Okay, I haven't been on socials for months - what's The Drama actually about?
Emma (Zendaya) and Charlie (Pattinson) are on the glide path to their wedding. He's enthusiastically ticking every pre-marriage box. She's... less fussed. There's a restlessness to Emma that Zendaya plays with a subtle, simmering edge - small warning signs that become important later.
Borgli runs a classic bait-and-switch. The first act is warm and funny: Charlie workshopping his Best Man speech to make his mate cry, wondering how he can imply or allude to the fact that he and Emma have great sex, and a wedding dance lesson that goes brilliantly sideways when Emma hijacks the playlist and goes full freestyle.
The choreographer's meltdown is a highlight - played by the brilliant Celia Rowlson Hall, a real-life director and choreographer. If you haven't seen her music video for Love Takes Miles featuring indie darling Lucas Hedges, we'll wait while you fix that... She's also a fav of ours from playing the older Sophie in Charlotte Wells's gorgeous film Aftersun. But, we digress.
The point is, these early scenes are charming enough to make you genuinely love these two together - which is exactly the point.
Here's where the Drama starts. Have you ever wondered if people would like you if they really knew you?
The turning point arrives at a wedding food tasting. Maid of Honour Rachel (an outstanding Alana Haim) goes rogue, demanding everyone at the table confess to the worst thing they've ever done. Everyone squirms their way through some fairly minor crimes - then Emma speaks.
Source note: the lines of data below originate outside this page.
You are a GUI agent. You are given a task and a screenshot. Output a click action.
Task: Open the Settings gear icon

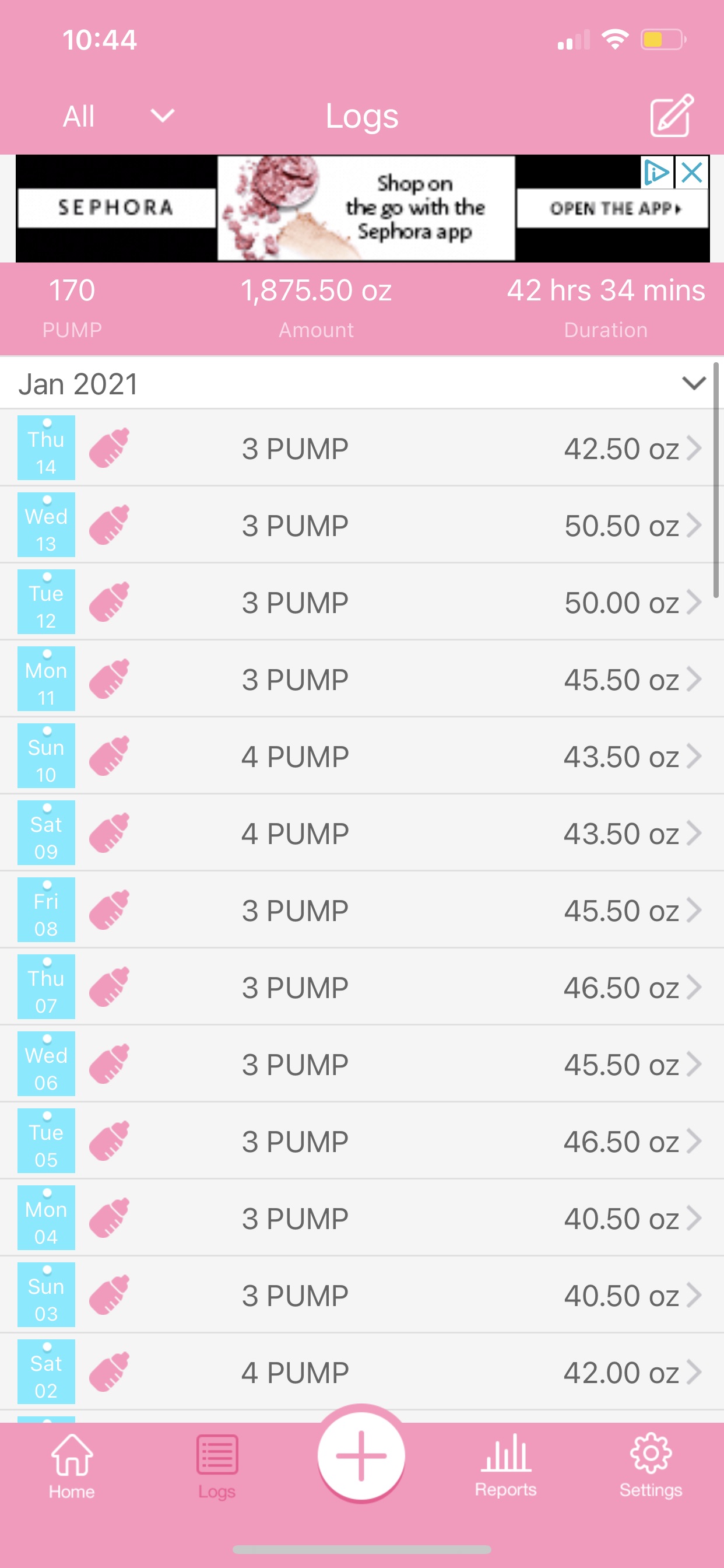[651, 1455]
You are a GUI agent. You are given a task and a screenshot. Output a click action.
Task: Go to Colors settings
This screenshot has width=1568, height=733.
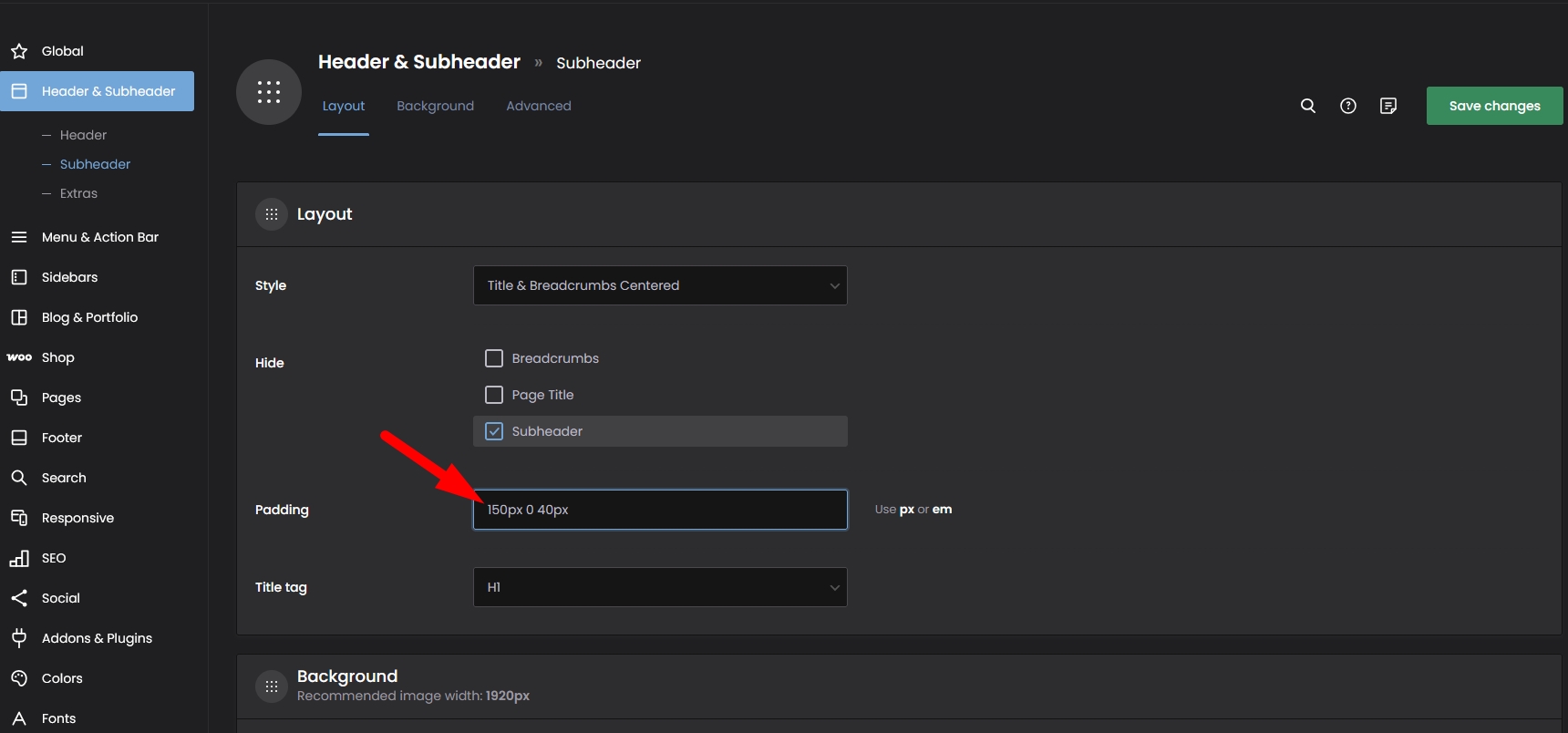[62, 678]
If you’ve ever walked away from a social situation or looked back on a particularly thorny time in your life where you weren’t quite you, then you most certainly will connect with this on some level; that bone-deep sense of wishing you could take something back, even if it’s just an utterance. The film creates that ick feeling of knowing you aren’t coming across quite right in a conversation that’s meant to bring you closer to someone but ends up doing the exact opposite.
Emma reveals that as a troubled teenager, she brought her father's shotgun to school, but chose not to use it. It's a confronting gear shift in a film that's otherwise been light on its feet, and it's a deliberate one.
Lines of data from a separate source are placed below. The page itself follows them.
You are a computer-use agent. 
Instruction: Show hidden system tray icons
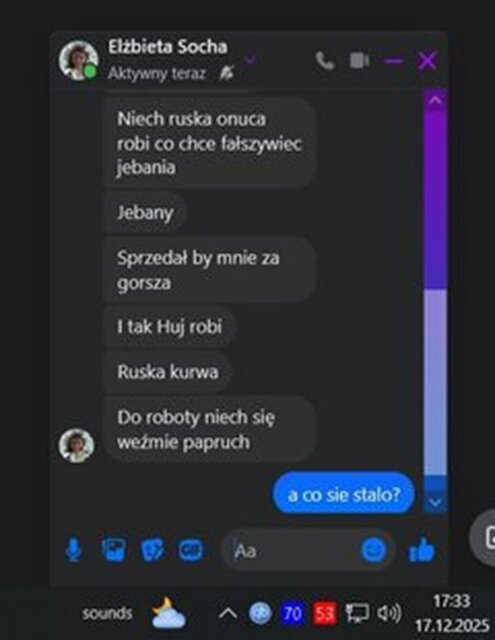tap(228, 613)
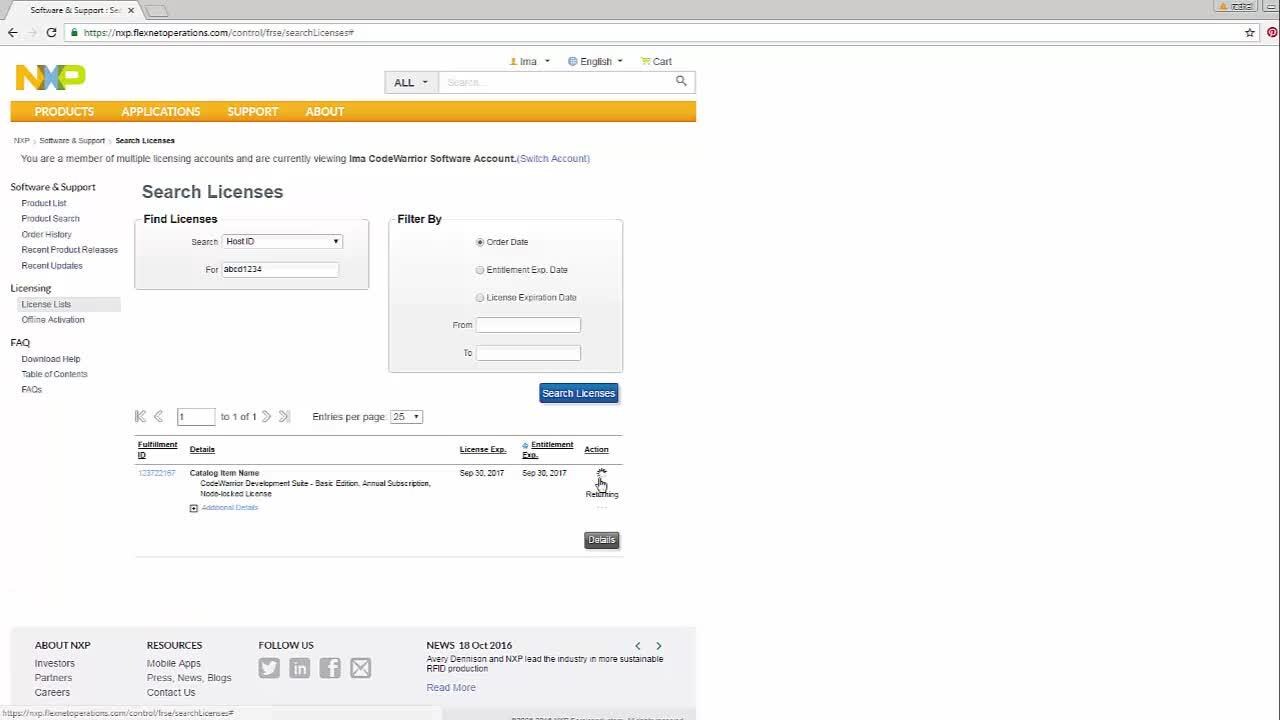Select Entitlement Exp. Date filter option
Viewport: 1280px width, 720px height.
(x=480, y=270)
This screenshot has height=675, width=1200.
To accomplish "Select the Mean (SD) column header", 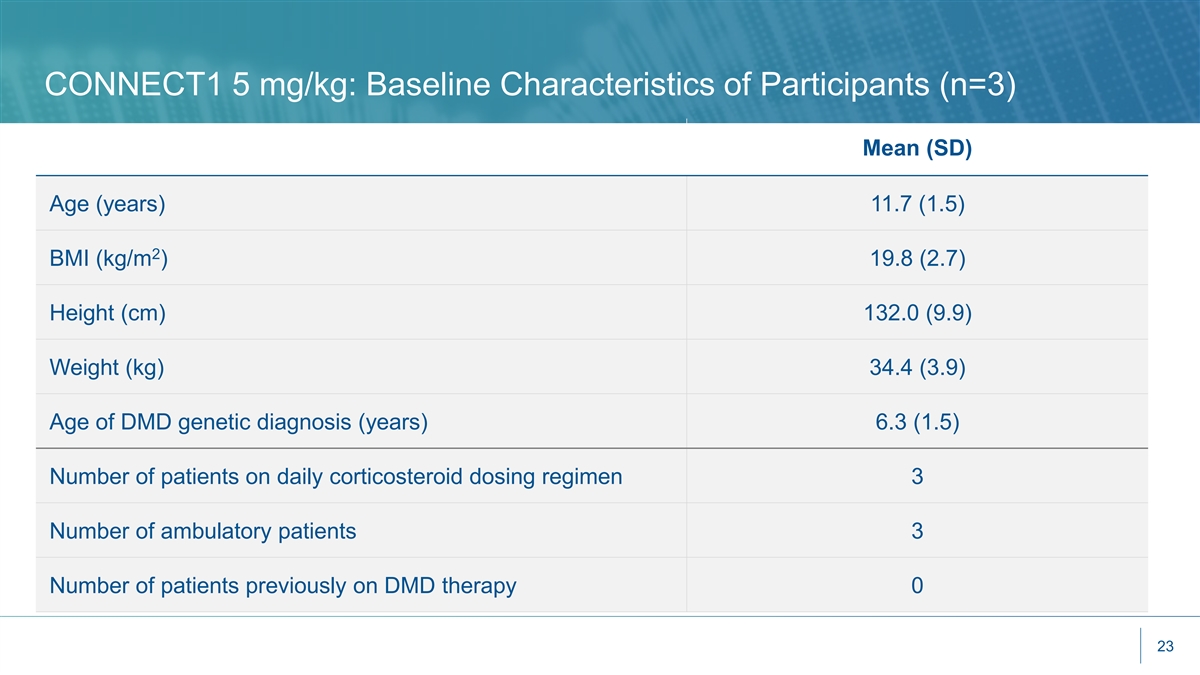I will point(917,149).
But it's also where The Drama is at its most awkward; the tonal leap is jarring enough that it's easy to understand why the film has already divided audiences.
A father of one of the children killed at Columbine has publicly condemned it, and for us here in Australia, where we're still processing the shooting in Bondi last year it's very much a live wound - it's hard to separate the cinematic intent from the real-world weight.
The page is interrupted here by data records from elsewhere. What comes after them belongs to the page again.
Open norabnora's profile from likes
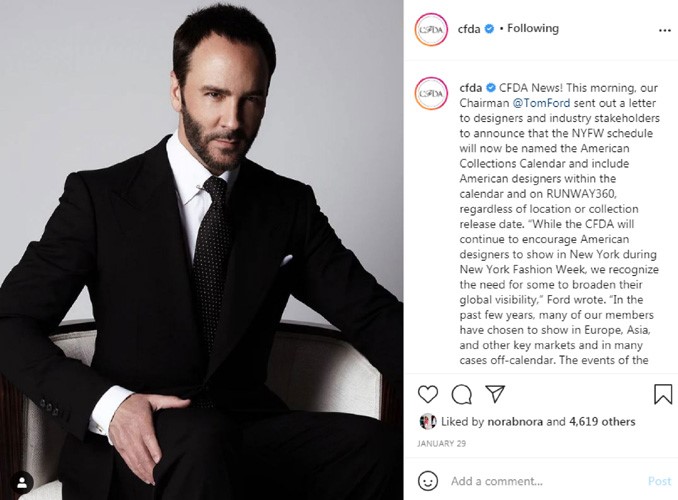This screenshot has width=678, height=500. [x=515, y=421]
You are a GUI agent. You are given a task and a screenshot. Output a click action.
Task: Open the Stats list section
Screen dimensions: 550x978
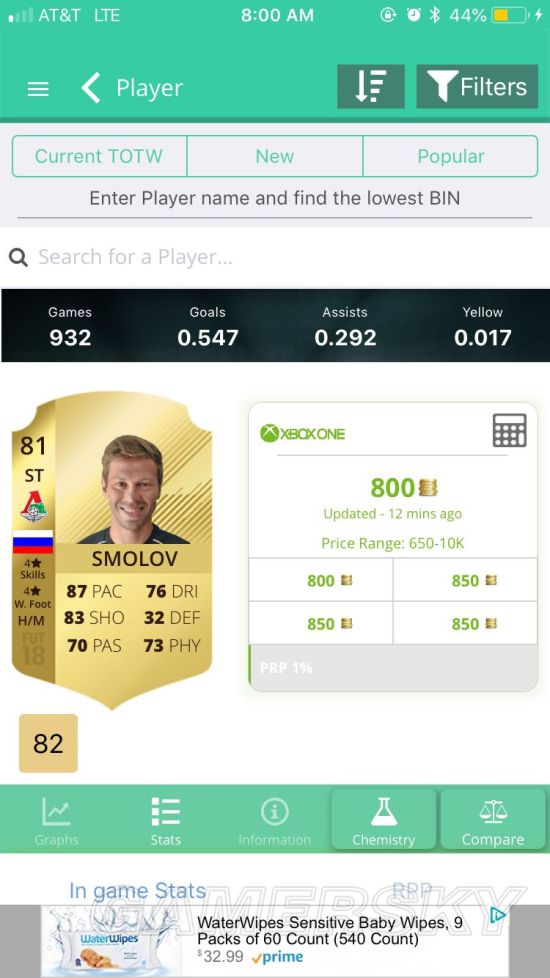[165, 820]
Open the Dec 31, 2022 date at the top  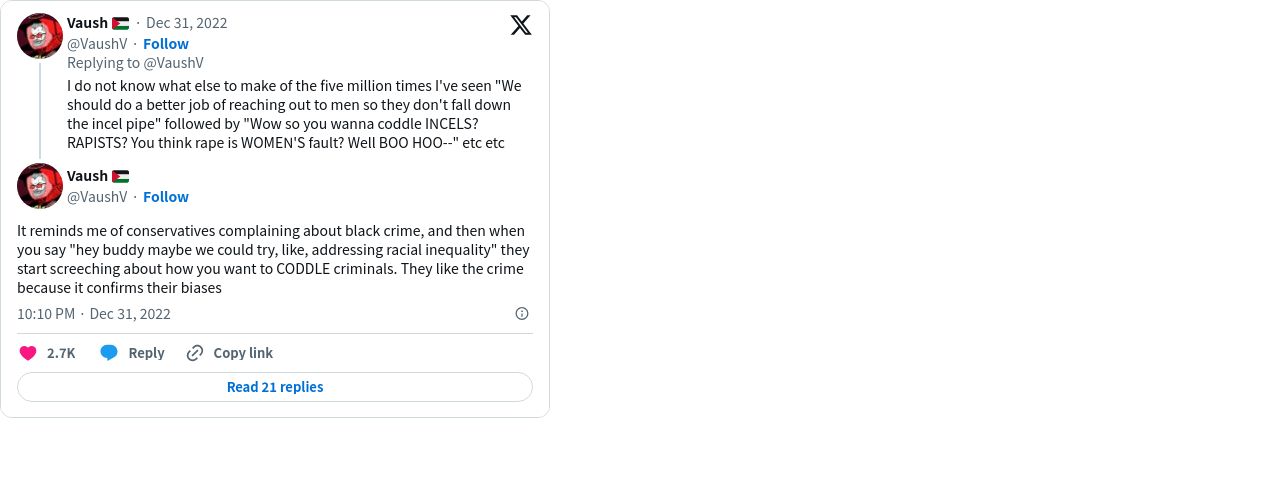tap(187, 23)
Whether Borgli earns the gamble is genuinely debatable.

But what's the film really asking underneath all that Drama?
The most interesting thread The Drama is pulling on is the gap between thinking something and doing it. If you've imagined doing something terrible - and never acted on it - does that make you terrible? The characters around Emma largely treat her as if she pulled the trigger. Rachel, her Maid of Honour, is particularly damning, cutting Emma off entirely and delivering a scorched-earth speech at the wedding itself.
Which is interesting, because it doesn't seem like Rachel and Emma are even that close. Has this dark, shameful secret kept Emma seperate from her friends all this time? Was this reveal actually an awkward, mistimed attempt to reach out?
You start to wonder if Rachel is less a person than a stand-in for public opinion - for the cancel-first, understand-never reflex that flattens complex human stories into a verdict. Of course, the line between what is forgivable or not is subjective, and Rachel brings her own context and family history to the disclosure. But this question is the sharpest idea in the film, and one that we wish Borgli gave a bit more time to before the next gag arrived.

The takeaway.
If we’re talking purely vibes, though, the movie nails it. The film’s uncanniness is beautifully reflected in some clever editing by Borgli and Joshua Raymond Lee, and a paranoid, discordant score from Daniel Pemberton keeps things pacey. Borgli shows us how substance can be so closely mirrored in style - to great effect
But the film's most provocative question - where's the line between a dark thought and a dark act, and who gets to draw it? - deserves more room than it gets. The comedy and drama is good enough that you'll leave entertained. Whether you'll leave satisfied...? We'd love to know.